INPUT ROWS:
+-------+
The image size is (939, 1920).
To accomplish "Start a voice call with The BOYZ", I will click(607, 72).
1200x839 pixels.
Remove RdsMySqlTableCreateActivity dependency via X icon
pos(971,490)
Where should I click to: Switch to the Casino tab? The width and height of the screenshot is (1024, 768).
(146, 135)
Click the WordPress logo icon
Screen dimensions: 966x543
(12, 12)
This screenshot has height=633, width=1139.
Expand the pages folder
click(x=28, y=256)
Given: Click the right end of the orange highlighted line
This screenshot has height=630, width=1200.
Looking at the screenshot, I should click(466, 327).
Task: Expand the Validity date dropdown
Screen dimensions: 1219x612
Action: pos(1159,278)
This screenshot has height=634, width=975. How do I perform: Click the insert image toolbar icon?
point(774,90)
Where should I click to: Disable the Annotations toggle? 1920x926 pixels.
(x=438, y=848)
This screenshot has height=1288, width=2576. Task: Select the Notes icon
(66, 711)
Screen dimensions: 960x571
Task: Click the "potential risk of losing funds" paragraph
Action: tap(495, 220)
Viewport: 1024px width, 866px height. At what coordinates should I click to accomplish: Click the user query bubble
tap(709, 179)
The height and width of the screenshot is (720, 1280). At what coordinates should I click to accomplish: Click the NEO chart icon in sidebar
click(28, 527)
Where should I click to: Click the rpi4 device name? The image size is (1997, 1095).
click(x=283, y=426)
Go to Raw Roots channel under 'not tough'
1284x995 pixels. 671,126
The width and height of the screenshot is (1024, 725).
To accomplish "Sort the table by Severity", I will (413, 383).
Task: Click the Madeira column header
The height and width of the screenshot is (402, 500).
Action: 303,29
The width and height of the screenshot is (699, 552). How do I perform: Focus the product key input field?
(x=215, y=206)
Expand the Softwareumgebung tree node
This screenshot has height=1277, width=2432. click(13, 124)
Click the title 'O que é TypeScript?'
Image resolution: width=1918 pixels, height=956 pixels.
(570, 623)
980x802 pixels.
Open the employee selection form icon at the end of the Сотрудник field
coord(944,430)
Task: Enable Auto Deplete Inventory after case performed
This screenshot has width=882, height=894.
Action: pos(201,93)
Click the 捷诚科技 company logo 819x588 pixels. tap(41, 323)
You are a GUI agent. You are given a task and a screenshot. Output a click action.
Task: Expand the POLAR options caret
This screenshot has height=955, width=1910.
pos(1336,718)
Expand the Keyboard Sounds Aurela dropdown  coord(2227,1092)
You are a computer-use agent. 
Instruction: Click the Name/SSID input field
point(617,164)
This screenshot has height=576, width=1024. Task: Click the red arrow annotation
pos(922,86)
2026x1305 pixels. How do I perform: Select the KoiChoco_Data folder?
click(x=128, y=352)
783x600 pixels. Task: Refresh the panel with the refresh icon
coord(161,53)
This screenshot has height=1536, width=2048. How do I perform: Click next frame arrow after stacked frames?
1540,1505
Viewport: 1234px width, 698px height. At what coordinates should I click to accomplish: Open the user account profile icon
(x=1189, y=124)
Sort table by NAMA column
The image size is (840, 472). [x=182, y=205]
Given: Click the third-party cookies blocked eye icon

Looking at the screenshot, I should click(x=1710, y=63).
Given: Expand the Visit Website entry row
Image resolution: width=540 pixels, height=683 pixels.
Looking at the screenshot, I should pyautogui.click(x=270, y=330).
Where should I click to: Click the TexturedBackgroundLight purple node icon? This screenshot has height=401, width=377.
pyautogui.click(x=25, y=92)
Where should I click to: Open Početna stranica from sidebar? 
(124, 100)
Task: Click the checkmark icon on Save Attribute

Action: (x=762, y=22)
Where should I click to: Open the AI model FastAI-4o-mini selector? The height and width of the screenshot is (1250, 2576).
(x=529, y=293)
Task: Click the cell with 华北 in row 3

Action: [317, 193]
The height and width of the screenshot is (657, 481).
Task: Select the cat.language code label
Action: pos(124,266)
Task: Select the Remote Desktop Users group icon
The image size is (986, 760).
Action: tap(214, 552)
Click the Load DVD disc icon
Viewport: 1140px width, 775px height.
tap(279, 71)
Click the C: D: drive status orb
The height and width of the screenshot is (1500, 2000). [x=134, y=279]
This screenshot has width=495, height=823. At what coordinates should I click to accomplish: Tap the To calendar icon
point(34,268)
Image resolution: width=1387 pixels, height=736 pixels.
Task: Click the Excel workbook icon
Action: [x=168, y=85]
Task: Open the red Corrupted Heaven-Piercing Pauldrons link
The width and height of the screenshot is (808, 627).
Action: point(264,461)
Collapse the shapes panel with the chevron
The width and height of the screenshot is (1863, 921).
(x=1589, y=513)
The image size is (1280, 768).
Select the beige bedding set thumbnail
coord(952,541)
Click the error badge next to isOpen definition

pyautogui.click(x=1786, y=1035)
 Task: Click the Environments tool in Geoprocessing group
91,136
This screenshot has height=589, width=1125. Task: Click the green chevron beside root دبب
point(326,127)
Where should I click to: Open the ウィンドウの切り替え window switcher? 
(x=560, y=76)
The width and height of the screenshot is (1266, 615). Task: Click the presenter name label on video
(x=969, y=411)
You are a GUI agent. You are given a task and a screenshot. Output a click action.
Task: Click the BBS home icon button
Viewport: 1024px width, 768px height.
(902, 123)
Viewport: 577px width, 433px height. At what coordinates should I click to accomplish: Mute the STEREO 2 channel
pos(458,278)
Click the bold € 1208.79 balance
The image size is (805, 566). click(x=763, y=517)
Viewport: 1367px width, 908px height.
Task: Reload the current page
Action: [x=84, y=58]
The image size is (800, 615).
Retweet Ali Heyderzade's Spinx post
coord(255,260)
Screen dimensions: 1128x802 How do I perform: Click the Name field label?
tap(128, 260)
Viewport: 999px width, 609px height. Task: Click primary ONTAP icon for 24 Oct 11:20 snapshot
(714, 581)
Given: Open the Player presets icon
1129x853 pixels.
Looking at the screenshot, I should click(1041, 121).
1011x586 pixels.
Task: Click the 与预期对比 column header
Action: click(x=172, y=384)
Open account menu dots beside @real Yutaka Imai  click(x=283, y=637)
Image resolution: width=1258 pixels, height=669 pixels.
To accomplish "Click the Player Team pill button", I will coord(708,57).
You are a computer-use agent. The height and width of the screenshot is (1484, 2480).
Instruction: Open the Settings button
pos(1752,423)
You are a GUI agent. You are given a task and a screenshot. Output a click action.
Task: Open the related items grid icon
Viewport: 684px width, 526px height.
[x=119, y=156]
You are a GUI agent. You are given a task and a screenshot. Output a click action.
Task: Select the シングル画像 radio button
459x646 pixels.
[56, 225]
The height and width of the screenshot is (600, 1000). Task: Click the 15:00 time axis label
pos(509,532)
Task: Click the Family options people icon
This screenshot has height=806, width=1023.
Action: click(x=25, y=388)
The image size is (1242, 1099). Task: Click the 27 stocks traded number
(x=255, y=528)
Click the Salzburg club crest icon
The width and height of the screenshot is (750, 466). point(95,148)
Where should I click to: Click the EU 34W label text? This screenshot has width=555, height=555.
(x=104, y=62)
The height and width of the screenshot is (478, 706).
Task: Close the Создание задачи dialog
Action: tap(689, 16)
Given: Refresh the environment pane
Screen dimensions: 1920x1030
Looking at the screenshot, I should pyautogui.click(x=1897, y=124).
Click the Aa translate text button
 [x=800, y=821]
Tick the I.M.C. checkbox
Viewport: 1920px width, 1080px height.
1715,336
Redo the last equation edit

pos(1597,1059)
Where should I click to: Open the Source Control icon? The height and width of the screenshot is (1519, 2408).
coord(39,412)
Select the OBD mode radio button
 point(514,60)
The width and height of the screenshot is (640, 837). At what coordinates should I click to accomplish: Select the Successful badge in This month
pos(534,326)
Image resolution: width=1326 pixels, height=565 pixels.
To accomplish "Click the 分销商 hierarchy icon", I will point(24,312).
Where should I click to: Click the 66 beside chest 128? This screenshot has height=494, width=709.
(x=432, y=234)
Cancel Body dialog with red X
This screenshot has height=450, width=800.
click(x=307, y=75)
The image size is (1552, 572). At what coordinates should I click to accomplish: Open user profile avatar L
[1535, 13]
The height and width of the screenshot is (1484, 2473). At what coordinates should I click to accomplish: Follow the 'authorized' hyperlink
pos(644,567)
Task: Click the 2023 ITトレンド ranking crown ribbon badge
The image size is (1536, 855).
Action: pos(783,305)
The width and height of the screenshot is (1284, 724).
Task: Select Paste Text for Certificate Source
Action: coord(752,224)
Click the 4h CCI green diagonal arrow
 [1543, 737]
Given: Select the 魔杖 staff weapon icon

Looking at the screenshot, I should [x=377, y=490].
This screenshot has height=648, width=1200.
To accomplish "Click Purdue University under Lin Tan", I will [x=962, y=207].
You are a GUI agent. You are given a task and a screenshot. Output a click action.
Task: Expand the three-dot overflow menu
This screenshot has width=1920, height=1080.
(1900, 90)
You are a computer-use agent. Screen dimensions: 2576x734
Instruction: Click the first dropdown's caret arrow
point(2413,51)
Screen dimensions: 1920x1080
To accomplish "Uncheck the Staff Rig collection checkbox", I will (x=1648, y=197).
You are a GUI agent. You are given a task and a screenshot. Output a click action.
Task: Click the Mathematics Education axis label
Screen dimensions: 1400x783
+-------+
REQUIREMENTS:
Format the rows from the line containing "Task: Click the Madeira column header" up to and including the line containing "pos(922,86)" as a JSON list of strings, one string per line, omitting any blank lines.

COMPLETE RESPONSE:
[
  "Task: Click the Madeira column header",
  "The height and width of the screenshot is (402, 500).",
  "Action: 303,29",
  "The width and height of the screenshot is (699, 552). How do I perform: Focus the product key input field?",
  "(x=215, y=206)",
  "Expand the Softwareumgebung tree node",
  "This screenshot has height=1277, width=2432. click(13, 124)",
  "Click the title 'O que é TypeScript?'",
  "Image resolution: width=1918 pixels, height=956 pixels.",
  "(570, 623)",
  "980x802 pixels.",
  "Open the employee selection form icon at the end of the Сотрудник field",
  "coord(944,430)",
  "Task: Enable Auto Deplete Inventory after case performed",
  "This screenshot has width=882, height=894.",
  "Action: pos(201,93)",
  "Click the 捷诚科技 company logo 819x588 pixels. tap(41, 323)",
  "You are a GUI agent. You are given a task and a screenshot. Output a click action.",
  "Task: Expand the POLAR options caret",
  "This screenshot has height=955, width=1910.",
  "pos(1336,718)",
  "Expand the Keyboard Sounds Aurela dropdown  coord(2227,1092)",
  "You are a computer-use agent. ",
  "Instruction: Click the Name/SSID input field",
  "point(617,164)",
  "This screenshot has height=576, width=1024. Task: Click the red arrow annotation",
  "pos(922,86)"
]